Chochin-kabuto katlanabilir kask. Aslında, bu bir samuray için bir miğfer, ama … çok fakir. Zavallı samurayın öldürülme şansı daha yüksekti ve bu yüzden miğferi şanslı bir ashigar'ın eline düşmüş olabilir.
Başka bir Edo dönemi chochin-kabuto kaskı.

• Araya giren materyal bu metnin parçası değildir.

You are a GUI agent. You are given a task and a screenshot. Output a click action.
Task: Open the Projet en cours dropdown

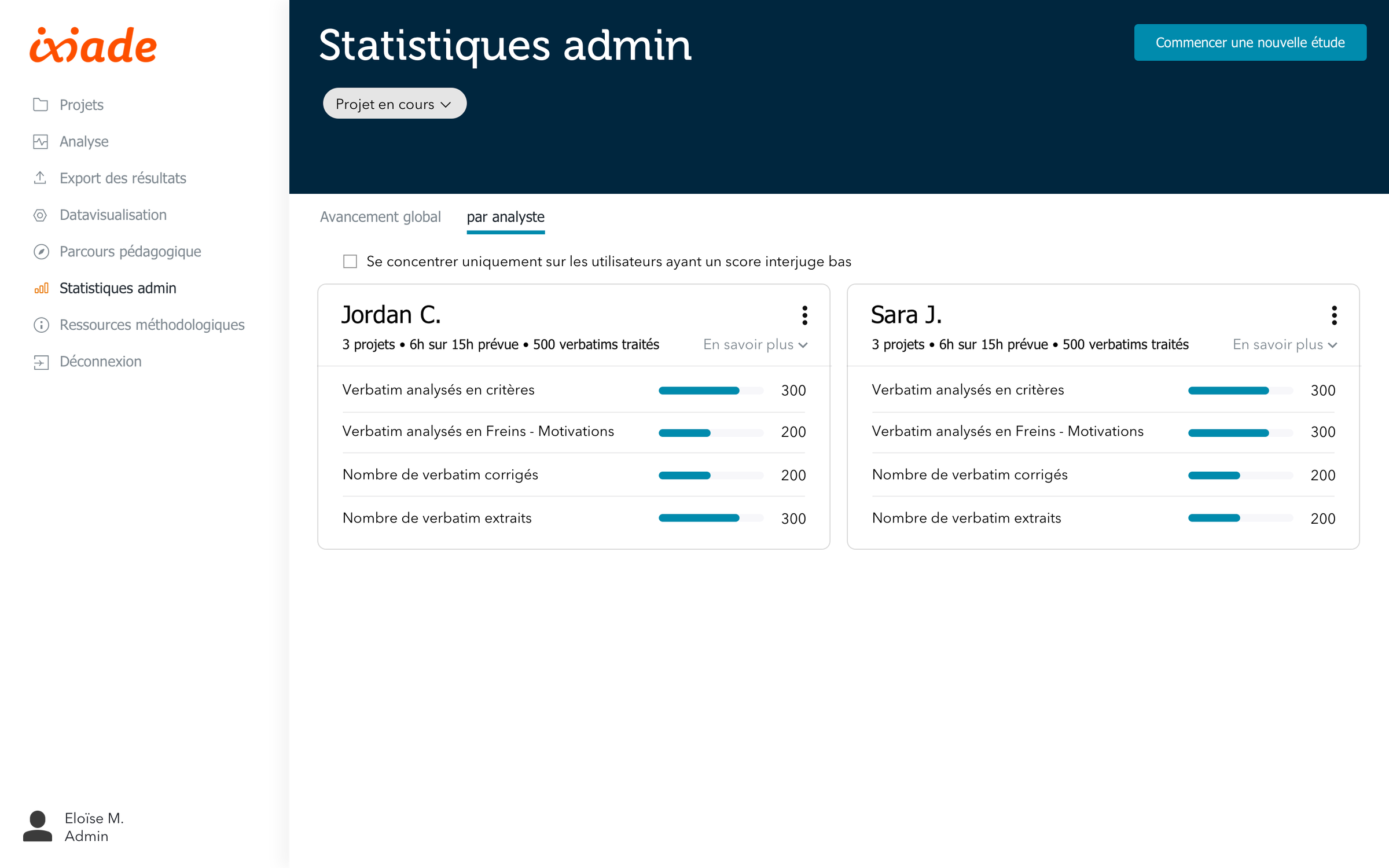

Ancak bu basit görünüşlü miğfer, oldukça yüksek rütbeli bir subaya ait olduğu için ashigaru'yu zar zor elde edebiliyordu. Sonuçta, bağlanması çok zor olan 62 metal şeritten yapıldı. Buna göre, böyle bir ürünün fiyatı da yüksekti. Yani, samurayın çok değer verdiği şey, o çok rafine (ve pahalı!) Sadelikti.
Tamamen askeri görevlere ek olarak, ashigaru'nun bayrak taşıması gerekiyordu. Dzhohyo Monogotari'nin söylediklerine dayanarak, bunlardan en yaygın olanı, şaftı G harfi şeklinde yapılmış olan Nobori idi.